REQUEST A
Translate this sentence from the Form 6-K cover page into Spanish: "Indicate by check mark whether the registrant files or will file annual reports under cover Form 20-F or Form 40-F."
REQUEST B
Please summarize the Form 6-K cover page in two sentences.
REQUEST C
Answer these questions from the Form 6-K cover page:
(i) For which month and year is the report filed?
(ii) What is the Commission File Number?
(iii) Under which form does the registrant file annual reports?

DOCUMENT

━━━━━━━━

SECURITIES AND EXCHANGE COMMISSION
Washington, D.C. 20549
 

 
FORM 6-K
 
Report of Foreign Private Issuer
Pursuant to Rule 13a-16 or 15d-16 of the
Securities Exchange Act of 1934
 
For the month of February, 2019
Commission File Number 001-14491
 

 
TIM PARTICIPAÇÕES S.A.
(Exact name of registrant as specified in its charter)
 
TIM PARTICIPAÇÕES S.A.
(Translation of Registrant's name into English)
 
Avenida João Cabral de Melo Neto, nº 850, Torre Norte, 12º andar – Sala 1212,
Barra da Tijuca - Rio de Janeiro, RJ, Brazil
(Address of principal executive office)
 
Indicate by check mark whether the registrant files or will file annual reports under cover Form 20-F or Form 40-F. 
Form 20-F ___X___ Form 40-F _______

 Indicate by check mark whether the registrant by furnishing the information contained in this Form is also thereby furnishing the information to the Commission pursuant to Rule 12g3-2(b) under the Securities Exchange Act of 1934.  

Yes _______ No ___X____

 

TIM PARTICIPAÇÕES S.A.

━━━━━━━━

STORED DATA
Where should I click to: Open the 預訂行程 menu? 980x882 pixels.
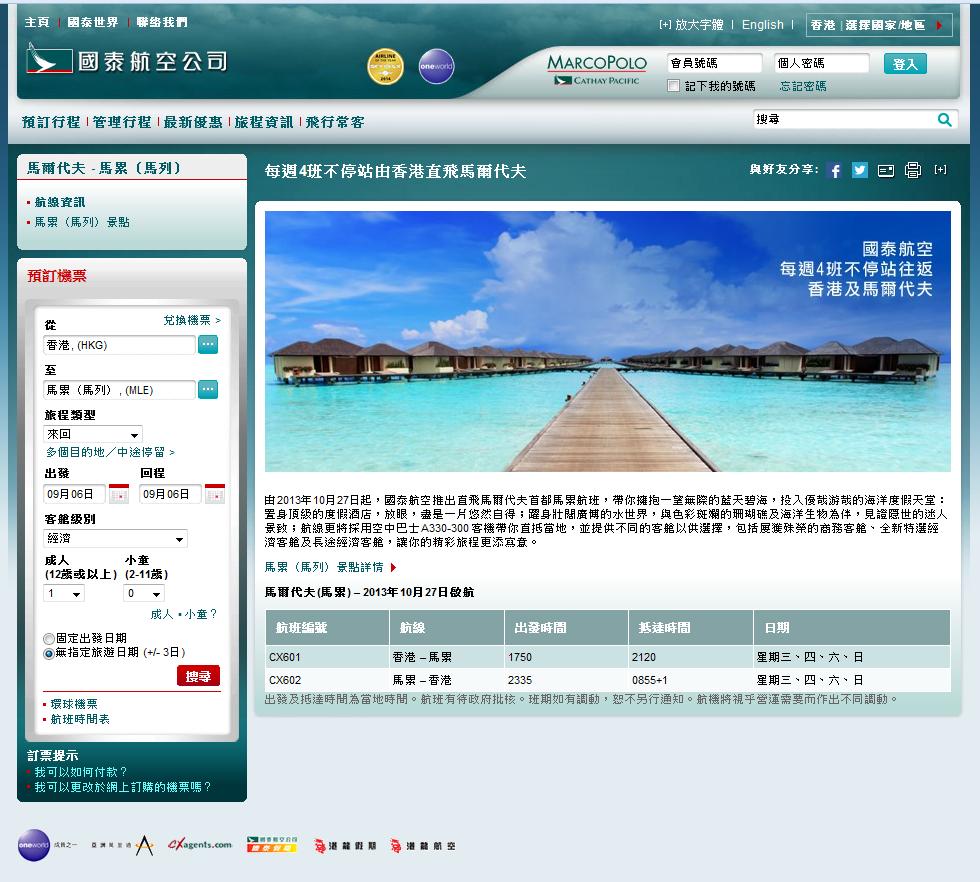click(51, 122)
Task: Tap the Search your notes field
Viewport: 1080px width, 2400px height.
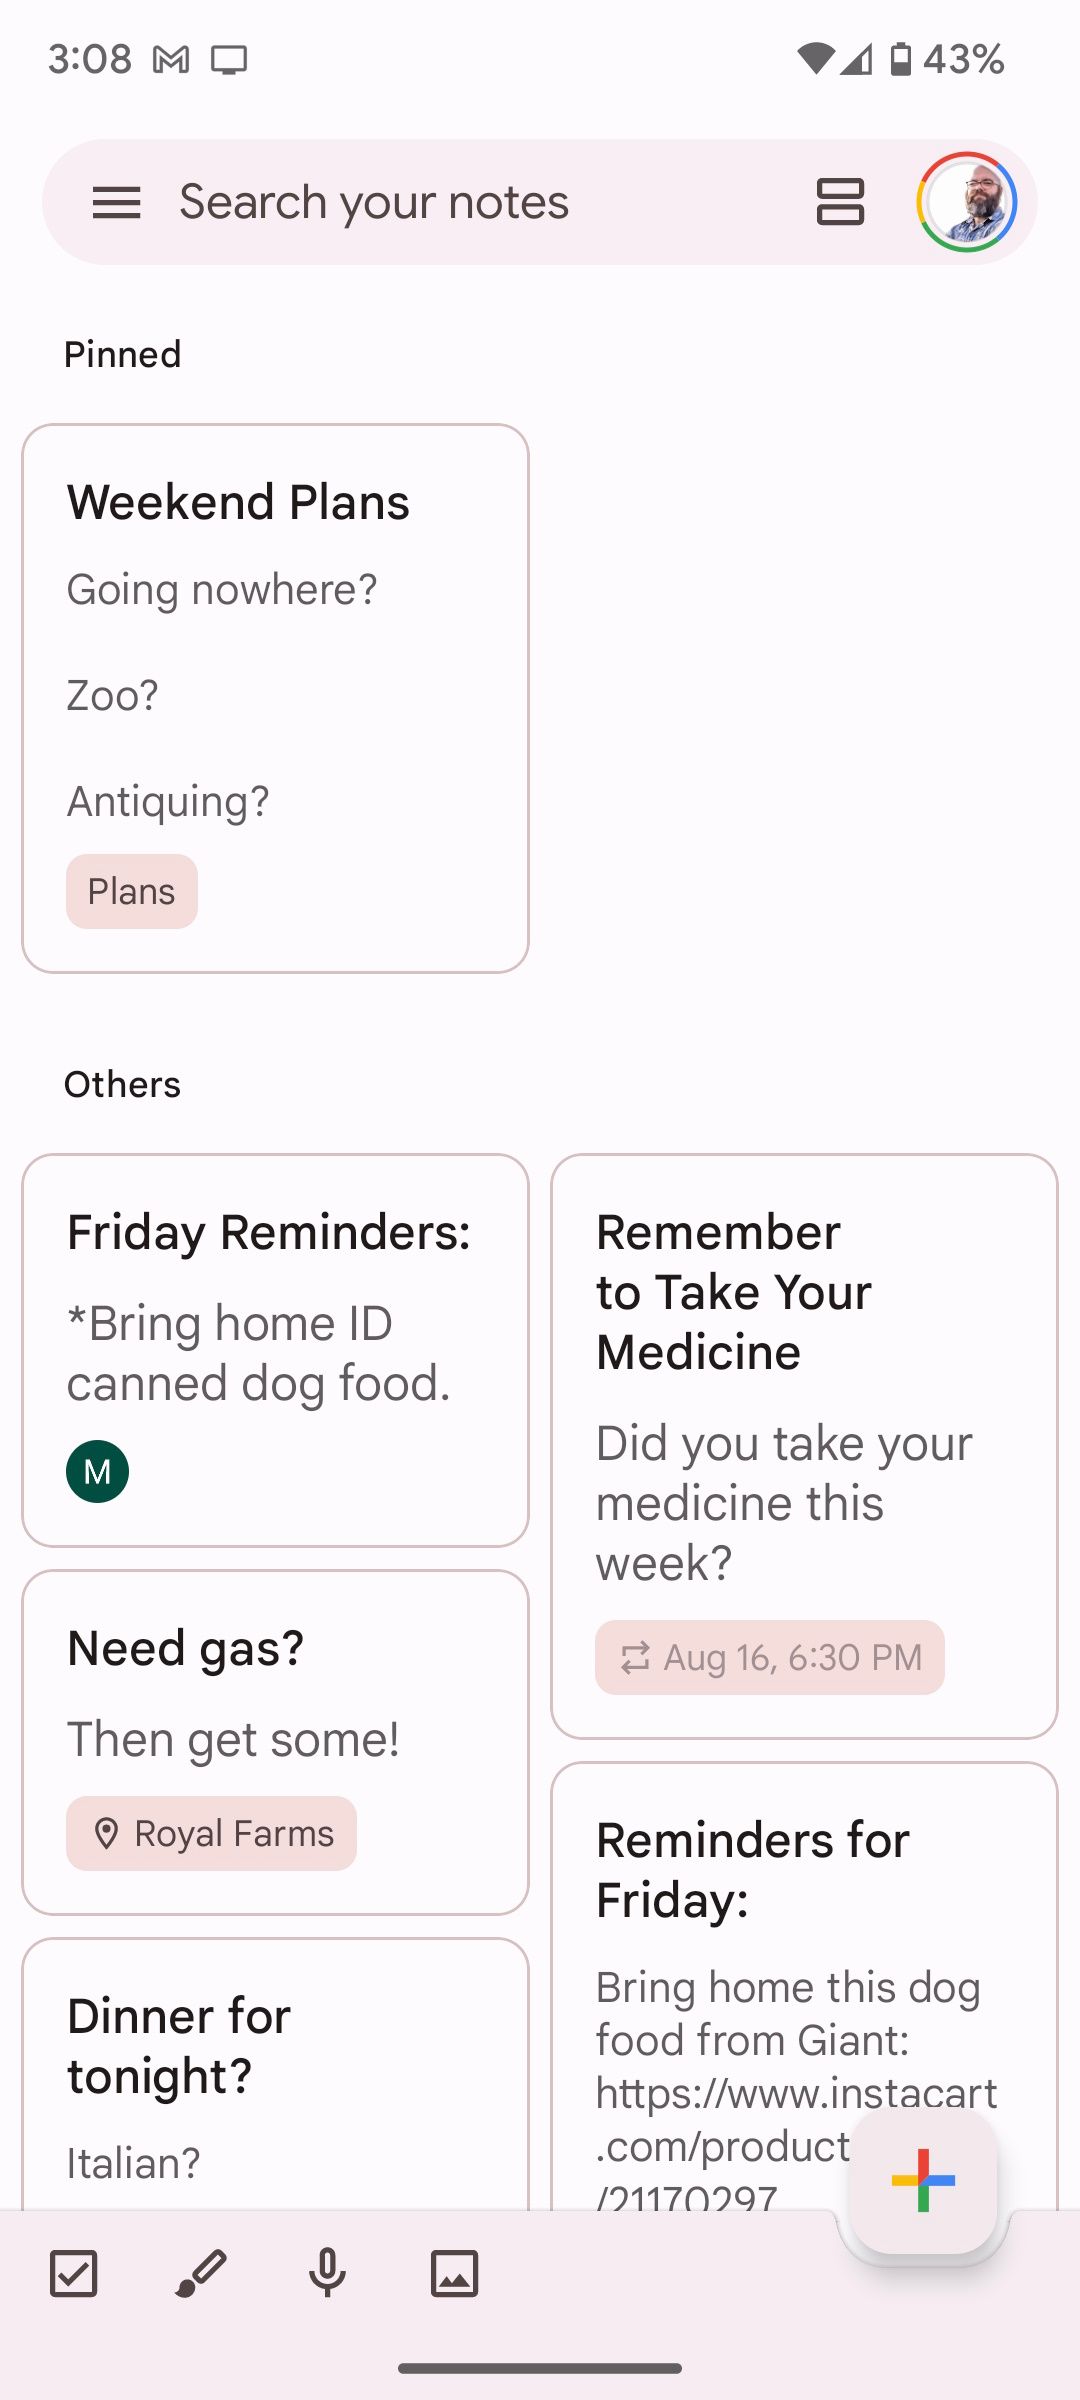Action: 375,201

━━━━━━━━

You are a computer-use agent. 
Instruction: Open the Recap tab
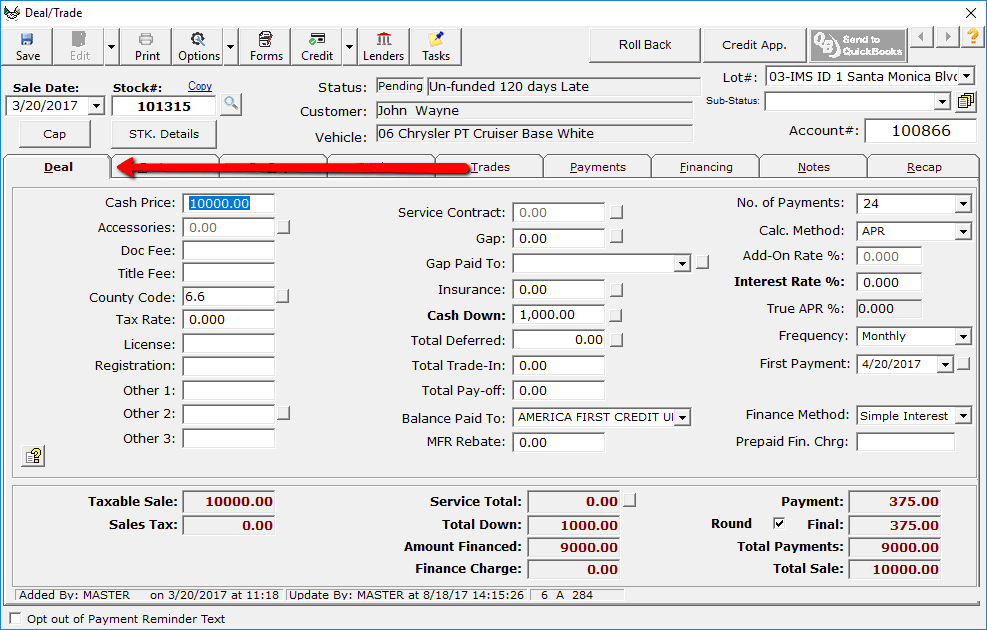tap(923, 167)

━━━━━━━━

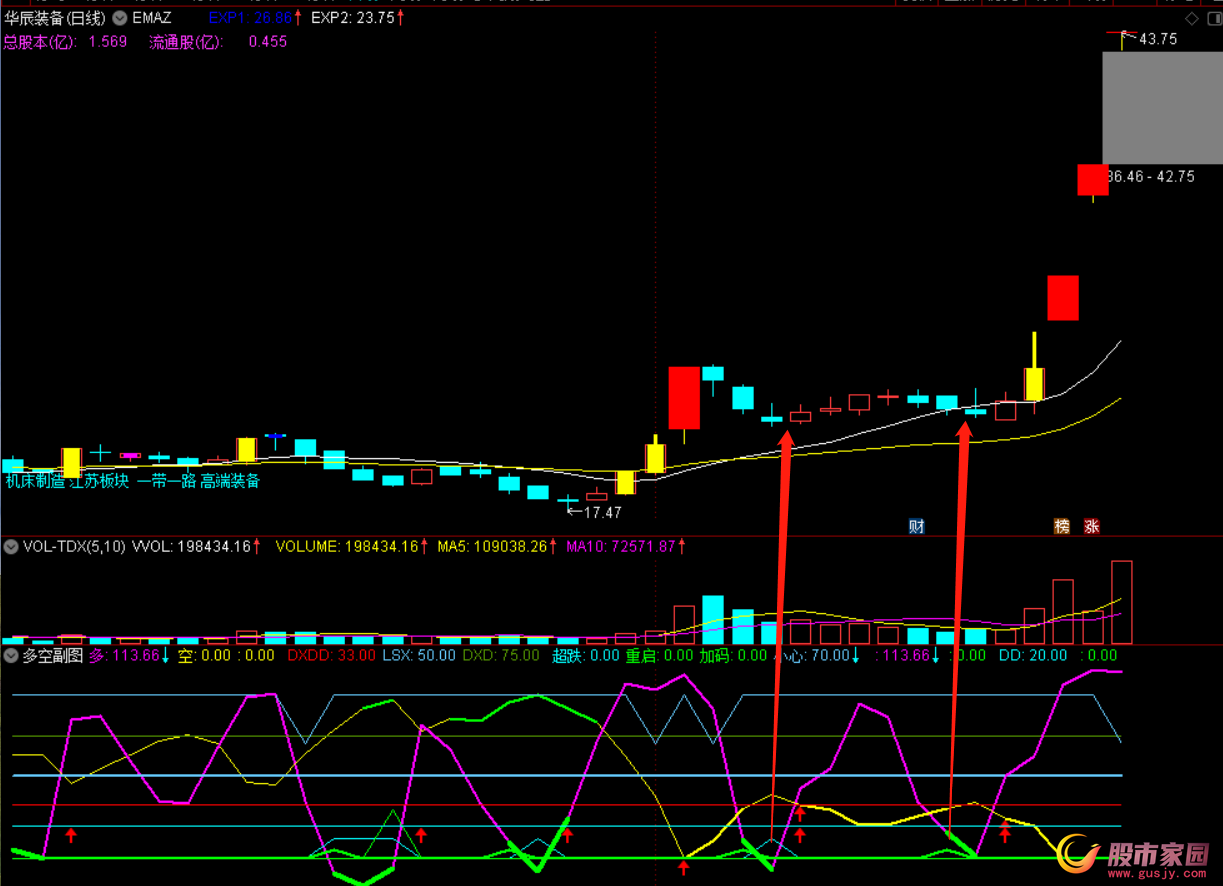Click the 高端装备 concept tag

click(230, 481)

━━━━━━━━

FULL ANSWER A
Indique con una marca de verificación si el registrante presenta o presentará informes anuales bajo el Formulario 20-F o el Formulario 40-F.

FULL ANSWER B
TIM Participações S.A., whose principal executive office is in Barra da Tijuca, Rio de Janeiro, Brazil, submits this Form 6-K report of a foreign private issuer to the Securities and Exchange Commission for February 2019 under Commission File Number 001-14491. The registrant indicates that it files annual reports under Form 20-F and that it is not also furnishing the information to the Commission under Rule 12g3-2(b).

FULL ANSWER C
(i) February 2019
(ii) 001-14491
(iii) Form 20-F